Hearts, memories united

Jewish war veterans see themselves in Center Stage play

December 01, 2007|By Katy O'Donnell | Katy O'Donnell,Sun reporter

It's 9:15 on a Monday night, and eight of the Chatham Club boys, hunched around a plastic-coated table in Pikesville's Edward Meyerburg Senior Center, are just getting into a second hand of pitch.

"This is a big money game," one says with a wink as he organizes his hand. "Someone's gonna win $3!"

The handful of Jewish men in their 80s is raucous. As they start playing, passing around peppermints and snacks, the ribbing really gets under way.

"You realize, if we didn't have a viewer here, we'd be a lot noisier," one player stage-whispers in an aside.

"And a lot raunchier!" another chimes in.

The men have an easy rhythm, one that almost perfectly mirrors the tone of Donald Waldman's interactions with his three card-playing buddies in Willy Holtzman's Hearts, currently in production at Center Stage. Punctuated by the constants of card games and World War II memories, the play examines post-traumatic stress disorder and the desperate isolation of life after combat. Donald Waldman and his friends rarely discuss the war, but the shared experience of being in it is enough to keep their interactions easy and normal.

The same is true of the 50 members of the Chatham Club, who recently took a field trip to see Hearts. Their second-nature companionship has been honed since the club started in 1946, after the founders were barred from other organizations because they are Jewish.
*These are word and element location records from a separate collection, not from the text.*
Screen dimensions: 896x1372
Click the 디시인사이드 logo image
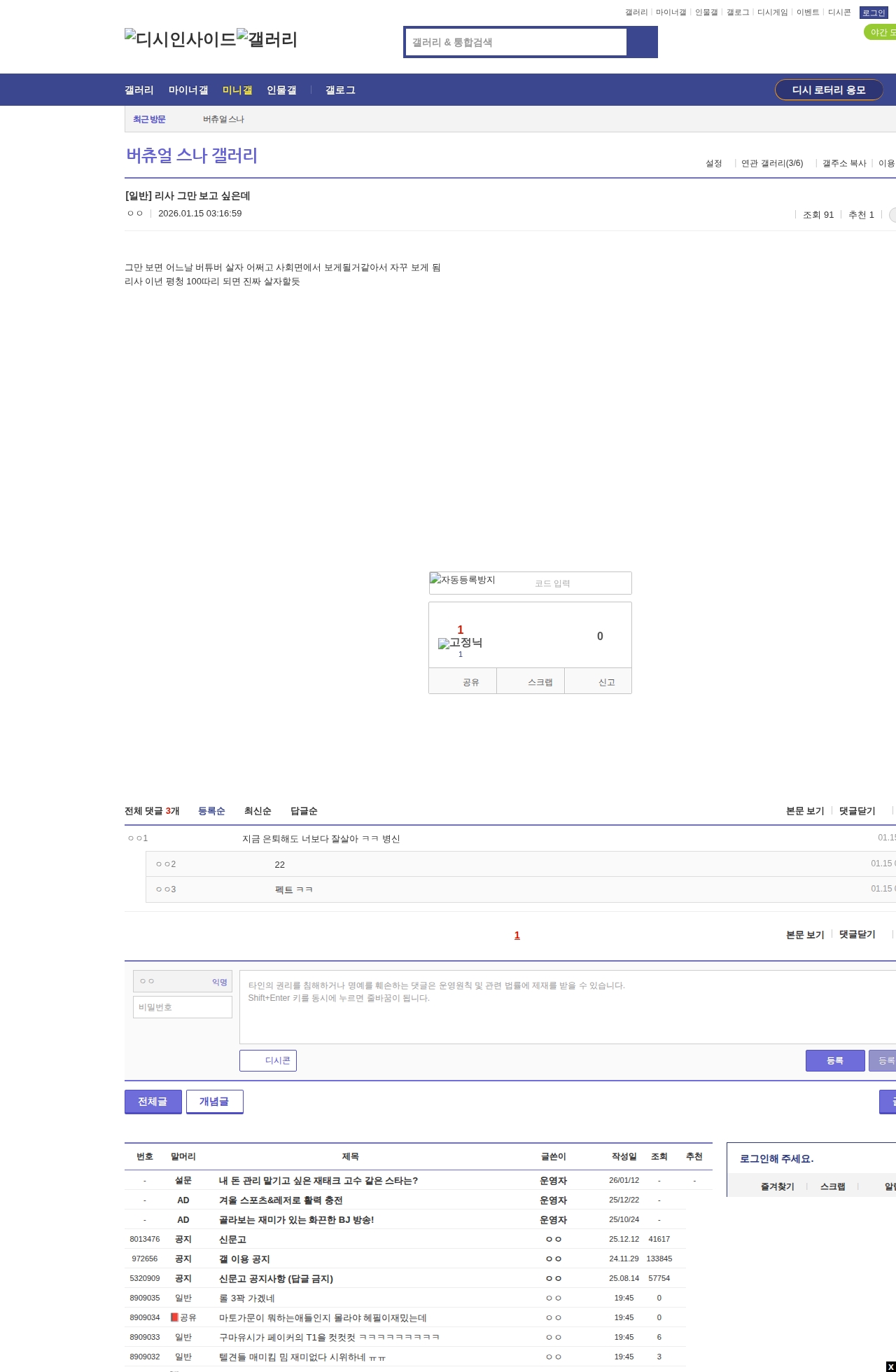(x=180, y=39)
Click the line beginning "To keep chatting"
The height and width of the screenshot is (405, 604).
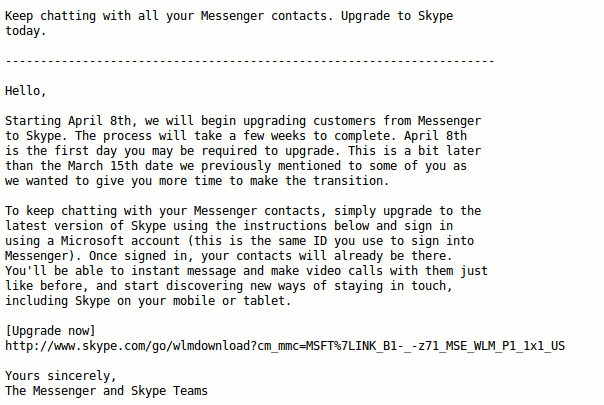tap(243, 211)

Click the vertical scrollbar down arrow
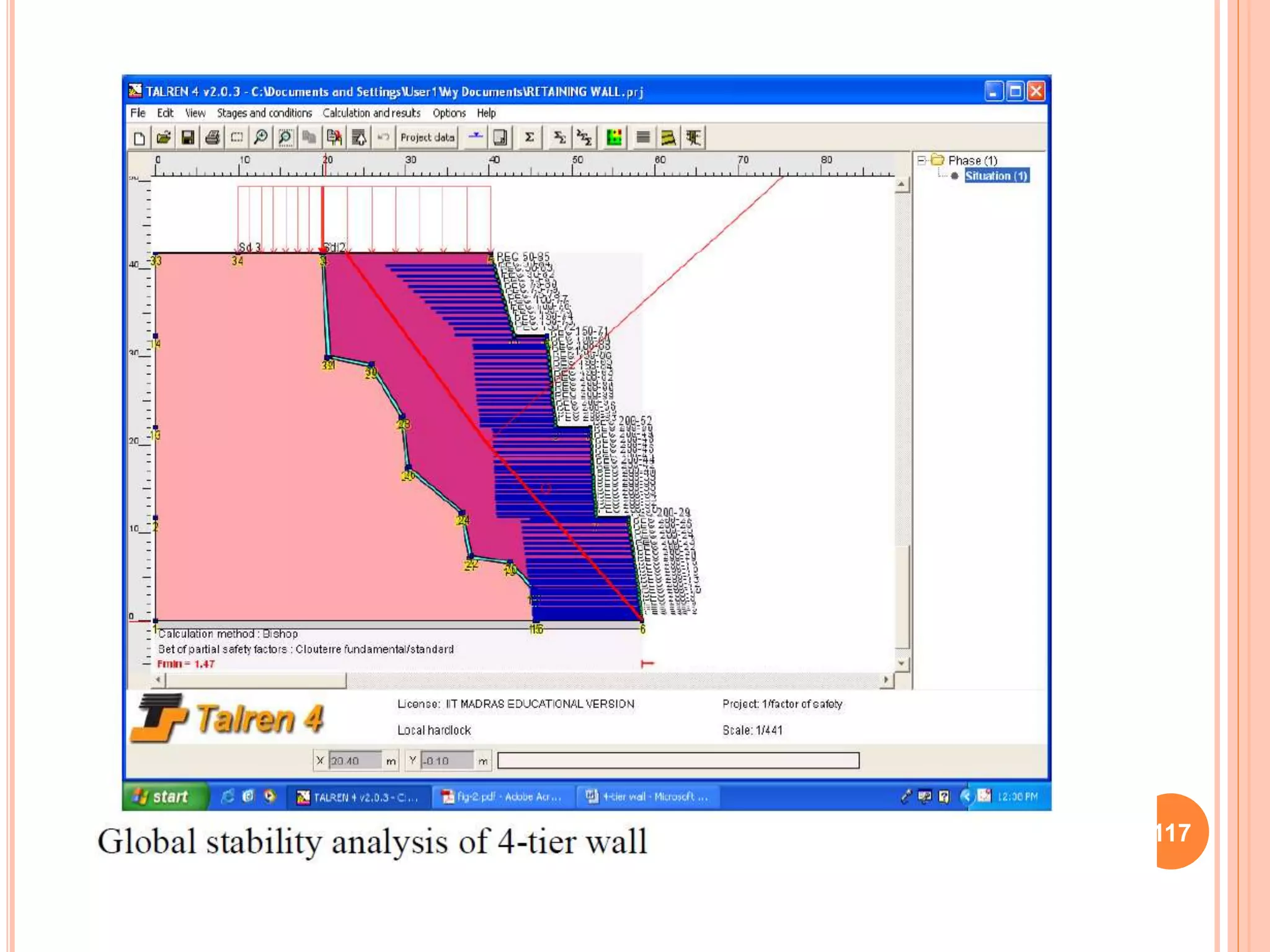pyautogui.click(x=902, y=664)
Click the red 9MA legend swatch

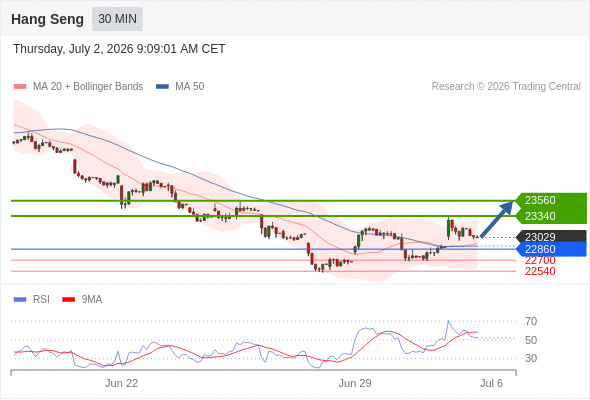[x=68, y=300]
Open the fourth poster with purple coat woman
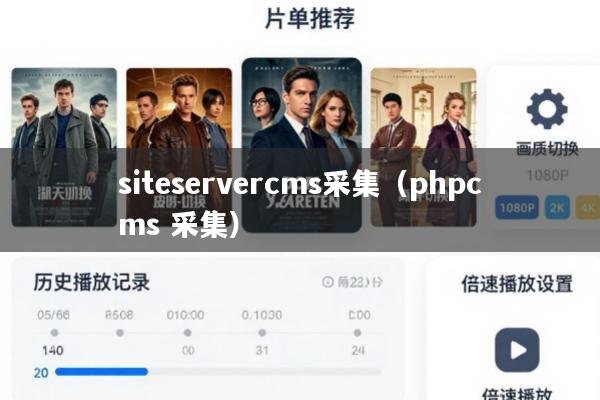Viewport: 600px width, 400px height. click(x=424, y=147)

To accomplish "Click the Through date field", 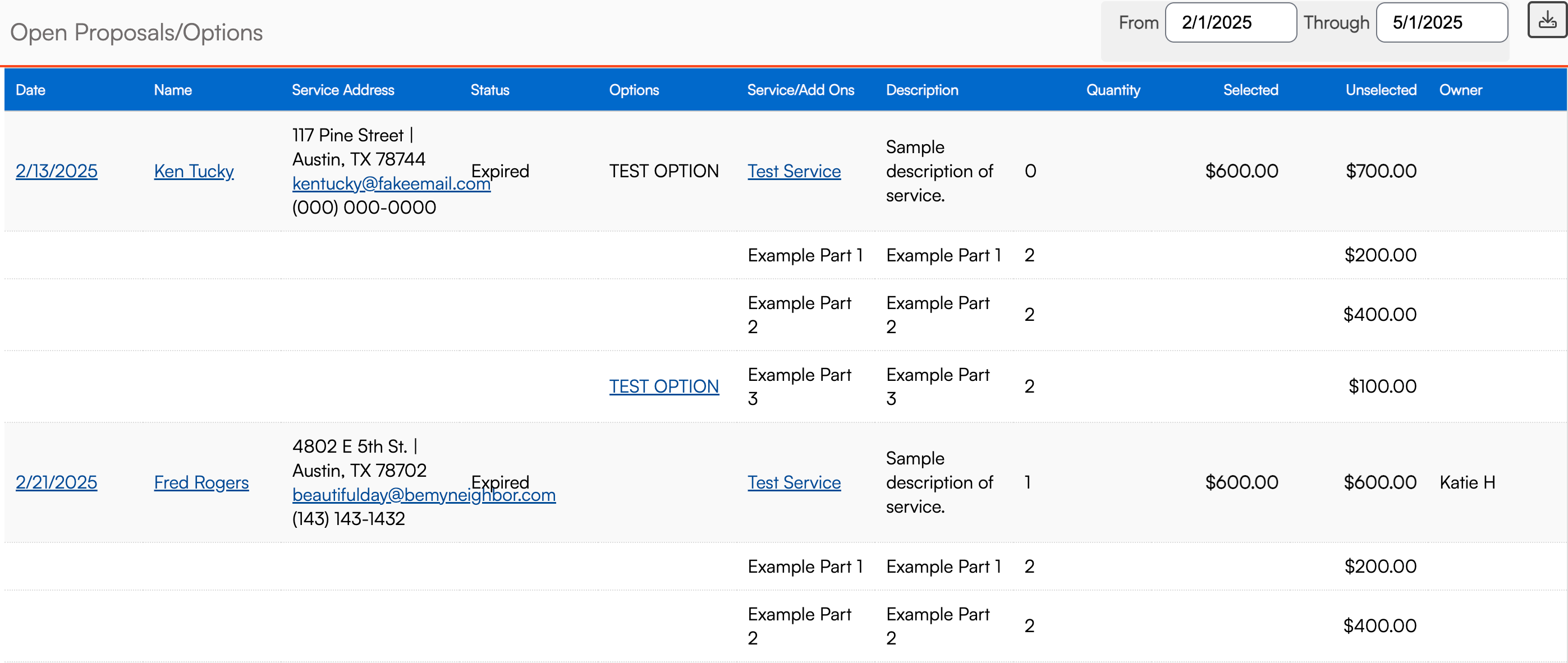I will point(1441,22).
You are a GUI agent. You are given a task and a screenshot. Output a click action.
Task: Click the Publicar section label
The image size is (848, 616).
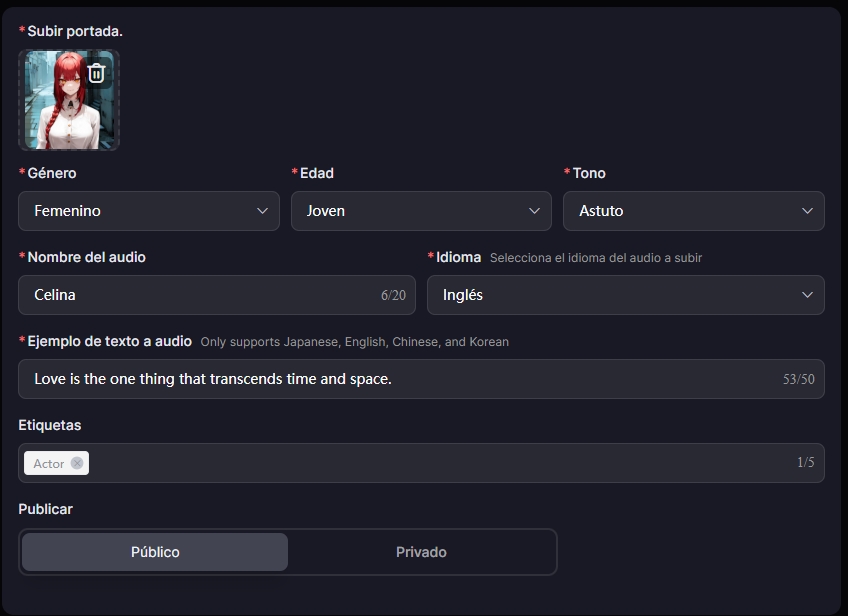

About two-thirds of the members are World War II veterans, and their appreciation for each other draws on a shared history. In a post-play discussion of Hearts with the playwright and his father, they immediately formed a connection with Donald Holtzman, the inspiration for the work. Barely two minutes into a chat that quickly turned from polite Q-and-A to enthusiastic free-for-all, the Chatham men jumped into trading war stories with the elder Holtzman in a manner that suggested they'd all been chums for decades.

Donald Holtzman was equally comfortable: "Pitch is a ladies' game!" he shouted with a smile when they told him of their own card game tradition. But they barely paused for the laughs that followed; questions about divisions and anecdotes about battles streamed forth easily, while the rest of the audience listened with wide eyes and open mouths.

The Chatham Club men were part of a bigger, quietly understood club, where membership simply boils down to World War II experiences.

Alvan Schunick, who organized the event after hearing about Holtzman's play, says his reasons for doing so were simple.

Getting together to delve into the war, he notes, seemed important because he and his friends wanted to pass on clear, complete stories of their experiences to their children and grandchildren. He even took a bit of a warning from the play; as World War II veterans age, he explains, time is running out for relaying their experiences to their descendants.

"We do not, as a rule, discuss the war, but because of the Hearts play, we started to discuss it," he says at the Monday night game. Later in the night, one veteran mentions his time in Calcutta, India; another responds, "You were in Calcutta too? No kiddin'!"

It's easy to see why Schunick recognized this play as a way to get the dialogue going; many of the members would watch their own lives portrayed.

But it was the similarities between the play's Donald Waldman and club member Sol Goldstein, a D-Day veteran, that seemed almost eerie.

Each killed an SS officer who called him a "Goddamn Jew" ("The only difference is I used a knife, and he used a gun," Goldstein says); each was involved in liberating the Buchenwald concentration camp and watched in horror as prisoners collapsed and died when he fed them; and each ran into a downtrodden elderly villager who brought him to tears then and still does now.

The Chatham Club men, like the play, avoid romanticizing the war.

"It had to be fought," says Bobby Taubman, who was stationed on a ship in the Pacific.

Their talk of war, though, isn't always solemn. As the cards are dealt Monday night, one player turns and begins a story.

"I remember it," he says. "I enlisted in 1942 - "

But his buddies aren't about to let him turn serious.

"And I enlisted in 1943," another adds.

"And I enlisted in 1943!"

"And I was drafted."

Schunick's admission, punctuated by a card slammed onto the table, brings an abrupt - but humorous - end to the exchange.

He trails off, shaking his head as he chuckles. "You guys enlisted."